Overcoming Imposter Syndrome
By Gina Dewink
Since the 1970s, perhaps as women came into more widespread positions of power, a phrase emerged. Frequently spoken about at conferences and in management keynotes, it is known as “imposter syndrome.” Though it is a psychological term coined by clinical psychologists, there is no official diagnosis. It is a stream of negative self-talk that should not be ignored.
Psychology Today describes imposter syndrome as “a pattern of behavior where people doubt their accomplishments and have a persistent, often internalized fear of being exposed as a fraud.” Imposter syndrome seems to impede women’s psychological space more often than men, though anyone can be affected. It occurs when there is frequent doubt about one’s own skills, despite evidence and accomplishments, coupled with a belief that the success is undeserved. A study from the International Journal of Behavioral Science states that 70% of people will experience at least one episode of imposter syndrome in their lifetime.
Allison Loftus, M.A., LPCC, PMH-C has been working in the field of mental health for five years. As the owner of Flourish Counseling Center, she gears her counseling toward the treatment and care of women’s general mental health. Loftus explains, “Imposter syndrome, at its core, is our inner-human struggle with our own worthiness. Imposter syndrome runs on shame and fear, while undermining self-confidence and self-worth. It is the little voice in our heads saying phrases like ‘you are not worthy’ or ‘you are not enough’ unless more is accomplished.” Loftus opines that the syndrome is “driven by performance,” pressuring one’s self into believing value is based purely on achievements.
If creeping self-doubt or full-blown imposter syndrome is not dealt with, it can lead to several issues. Loftus explains, “Emotional distress, depression, anxiety, feelings of low self-worth, fatigue, irritability, burnout, lack of joy…If you keep questioning your capability all day while simultaneously being self-loathing, you are bound to feel worn out and lackluster about life.” So what can we do about it?

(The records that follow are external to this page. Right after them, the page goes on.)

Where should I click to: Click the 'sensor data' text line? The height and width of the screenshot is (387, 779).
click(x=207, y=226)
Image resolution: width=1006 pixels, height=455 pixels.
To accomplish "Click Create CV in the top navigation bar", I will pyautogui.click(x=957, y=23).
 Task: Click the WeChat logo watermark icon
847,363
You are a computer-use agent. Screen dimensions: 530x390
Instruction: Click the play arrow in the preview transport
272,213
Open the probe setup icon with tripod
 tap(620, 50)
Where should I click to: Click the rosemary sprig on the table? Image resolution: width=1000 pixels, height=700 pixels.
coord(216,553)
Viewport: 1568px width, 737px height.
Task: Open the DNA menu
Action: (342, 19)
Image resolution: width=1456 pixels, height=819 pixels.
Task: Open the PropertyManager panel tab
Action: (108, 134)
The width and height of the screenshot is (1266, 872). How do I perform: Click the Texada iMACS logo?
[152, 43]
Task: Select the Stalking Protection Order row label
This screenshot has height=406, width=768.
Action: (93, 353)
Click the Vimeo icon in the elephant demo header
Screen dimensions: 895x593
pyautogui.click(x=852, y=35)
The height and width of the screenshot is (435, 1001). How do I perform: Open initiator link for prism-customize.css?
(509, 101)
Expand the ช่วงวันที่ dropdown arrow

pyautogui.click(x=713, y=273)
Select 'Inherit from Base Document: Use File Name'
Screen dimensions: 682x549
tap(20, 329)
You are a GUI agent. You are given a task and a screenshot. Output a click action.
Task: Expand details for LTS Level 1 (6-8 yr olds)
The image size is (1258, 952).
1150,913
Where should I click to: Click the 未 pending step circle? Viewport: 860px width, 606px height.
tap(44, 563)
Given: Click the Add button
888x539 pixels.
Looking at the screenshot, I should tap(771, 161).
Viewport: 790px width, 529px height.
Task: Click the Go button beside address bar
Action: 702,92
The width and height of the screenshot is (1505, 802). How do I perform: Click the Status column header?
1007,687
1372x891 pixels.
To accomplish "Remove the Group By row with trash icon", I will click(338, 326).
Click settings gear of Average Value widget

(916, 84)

DEVELOPING THE CONFIDENCE TO EVICT THE DOUBT
Rochester Mayor Kim Norton has spoken on the importance of confidence at public events. She believes it is a significant asset for leaders and for all people in general. Mayor Norton states, “It’s always been important to me, especially as a public figure, to be able to wake up in the morning and look at myself in the mirror knowing I’ve done the very best I can. When others criticize decisions, it’s easy to begin to doubt yourself and lose confidence. Remember that it’s your choice, your decision made with good intentions—that this is good enough; that you are good enough.”
How can doubts be squelched while confidence is built? Review these action items to get started on the right track:
Be kind. Remember that confidence is developed “one small, compassionate thought at a time,” as Loftus puts it. Be kind to yourself. Speak to yourself as you would a mentee.
Choose confidence. Inner talk can be altered with dedication. If you feel yourself beginning to doubt, choose confidence instead. Tell yourself you are qualified and have earned your success.
Make a list. Write out at least 10 ways you are just as qualified as others in the field. Prove to your inner critic that you are good enough.
Develop an internal voice that is more “pro-you.” Create space in your life to examine the most important relationship in your life—the relationship with yourself. Loftus explains, “By allowing your inner critic the space to breathe, you can cultivate the space to really get to know and own your values. This exploration will allow you to grow the courage needed to speak to yourself in a more compassionate tone, as well as develop a deep appreciation for the value you bring to the world.”
Schedule time. Loftus adds, “I say anytime is a great time to chat with a mental health professional. It is worth the effort. Seeking my own personal counseling has been helpful for me in better understanding the cascades of fraudulence which generates feelings of instability and shame within me.”
Devote yourself. Keep in mind that the art of self-compassion and finding value in one’s self may be a lifelong journey. “I am very, very human,” Loftus says. “I catch myself thinking during a session, ‘Why do these people keep coming back to see me?’ But I have learned over the years not to give too much credence to this voice. I’ve had to develop a gentle understanding and empathy for this vulnerable part of myself.”
It is important for every human being to have confidence, men and women alike. Loftus finishes by adding, “Having the confidence to just be you is the greatest gift you can give any human—from the person sitting next to you to the lovely human being inside of you.”
• Feel outside factors or “good luck” are behind your success?
• Worry you do not live up to expectations?
• Avoid asking for a merit raise?
• Fear others will reveal you as a fraud?
• Have a hard time accepting professional praise?
• Feel your expertise is not justified?
You may be struggling with imposter syndrome.